Enkel degenen die verenigd zijn in belangenorganisaties, kunnen hun belangen verdedigen. Wie niet in een corporatie zit, wordt niet gehoord. Bovendien is er ook een soort klassentegenstelling tussen belangengroeperingen onderling: belangengroeperingen die over meer middelen beschikken, hebben meer kans op invloed.
 
 
''3. Niet de rede, maar allerlei belangen beïnvloeden de discussies bij de [[politieke besluitvorming]].''
 
De rede wordt verdrongen als leidend principe bij de politieke besluitvorming. De belangen die groeperingen verkondigen zijn immers vaak geen algemeen belang, ook al stelt men dat graag zo voor. Ook dit gaat doorgaans ten koste van de zwakkeren in de samenleving.
 
 
''4. Corporatisme leidt tot conservatisme.''
 
Een corporatistische maatschappij is in wezen conservatief. Indien bepaalde maatregelen die de overheid wil nemen bepaalde belangen bedreigen, dan schreeuwen de belangengroeperingen moord en brand. Dat leidt tot een statische maatschappij, en doet de dynamiek afnemen.
 
 
''5. Corporatisme als stimulus voor een graai- en zakkenvullerscultuur.''
 
Door het als groep stelselmatig vergaren van macht en invloed wordt een politiek bestuurlijke elite gevormd die in nauw contact staat met de [[overheid]] en tevens gebruik maakt van dezelfde gelden of middelen die als "gemeenschappelijk" worden beschouwd.
 
Deze corporatieve instellingen en organisaties beschikken in de regel over een eigen piramidale [[organisatiestructuur]] waarbinnen managers en bestuurders rijkelijk worden beloond.
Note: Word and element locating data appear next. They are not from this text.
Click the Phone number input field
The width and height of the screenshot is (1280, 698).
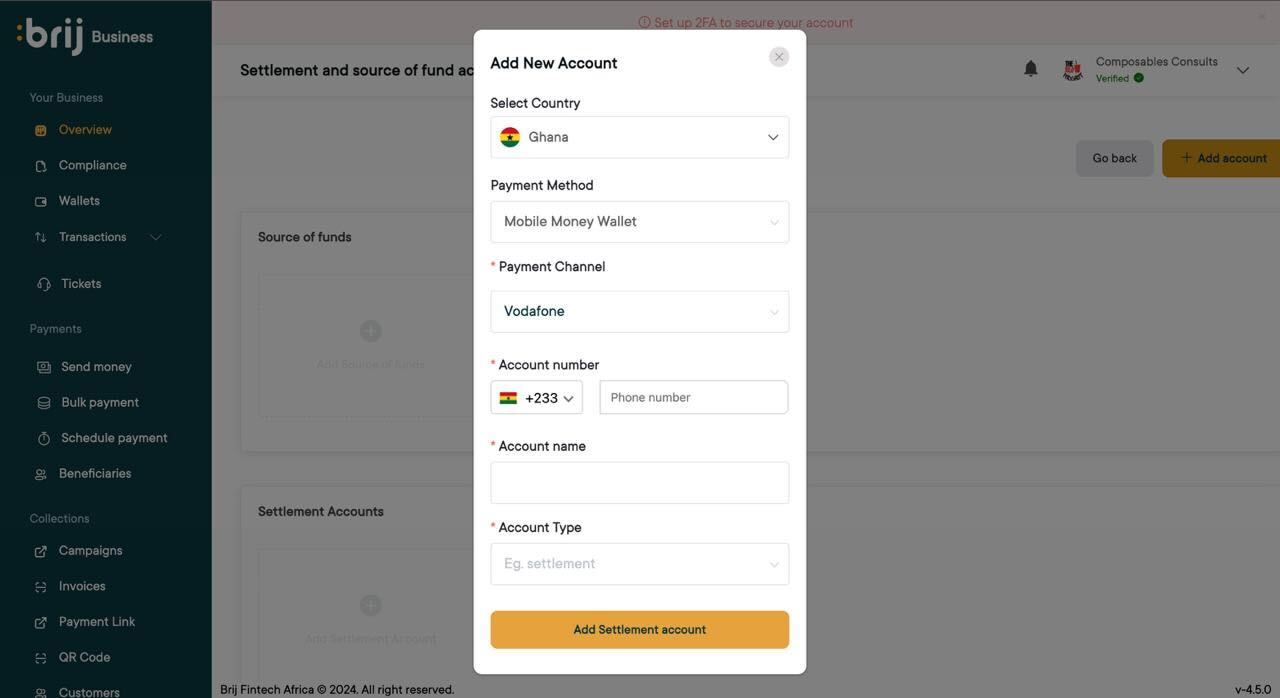[694, 398]
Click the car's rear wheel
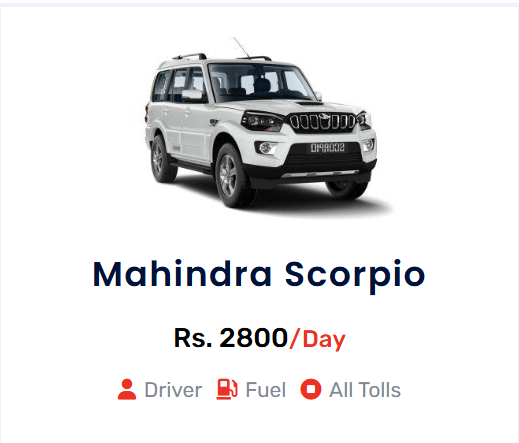The width and height of the screenshot is (519, 443). (x=162, y=158)
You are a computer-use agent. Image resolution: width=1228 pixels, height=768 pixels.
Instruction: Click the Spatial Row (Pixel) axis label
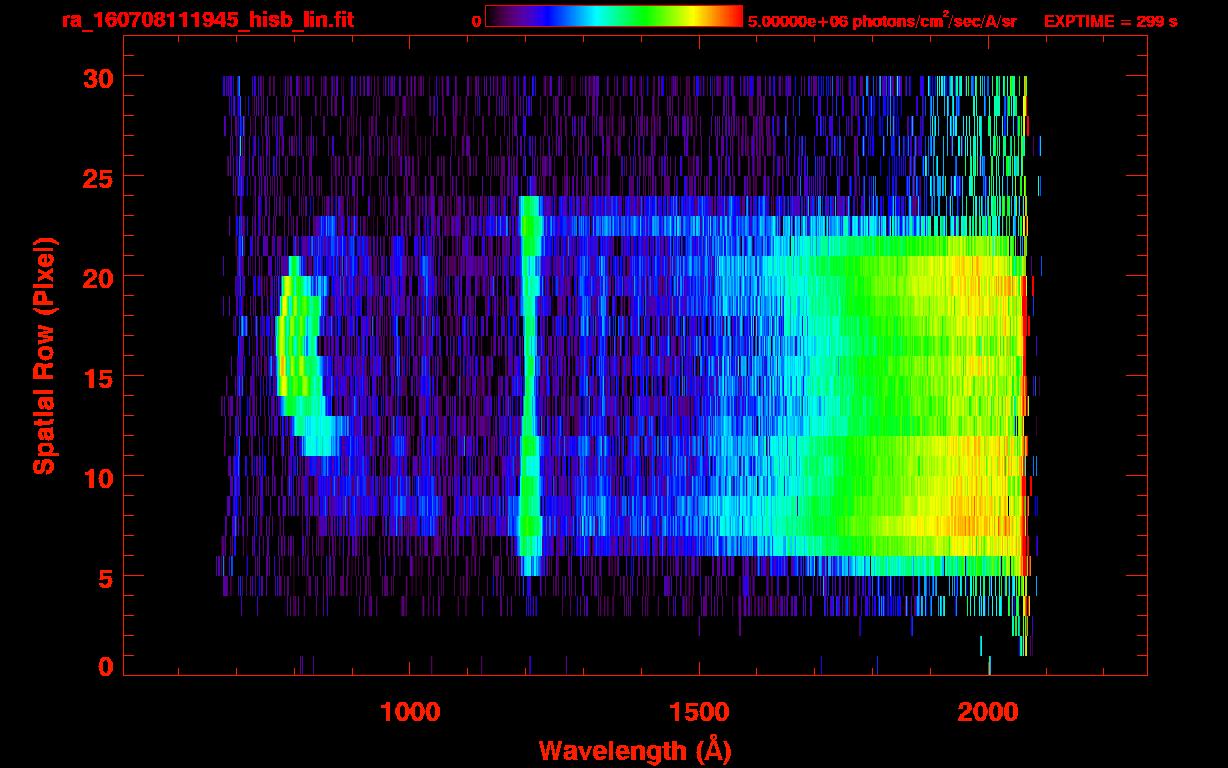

Om een bovenmatig graaien in gemeenschapsgelden door een openbaar bestuurlijke elite tegen te gaan is hiervoor in 2006 de [[Balkenendenorm]] ingesteld. Gaandeweg is de macht en invloed van deze corporatieve instellingen en organistaties zo groot geworden dat gesproken kan worden van nieuwe "stadstaatjes". Eigentijdse kritische woorden als "graai- en zakkenvullerscultuur", "machtsmisbruik" en "monopoly-gedrag" worden hierop steeds vaker losgelaten.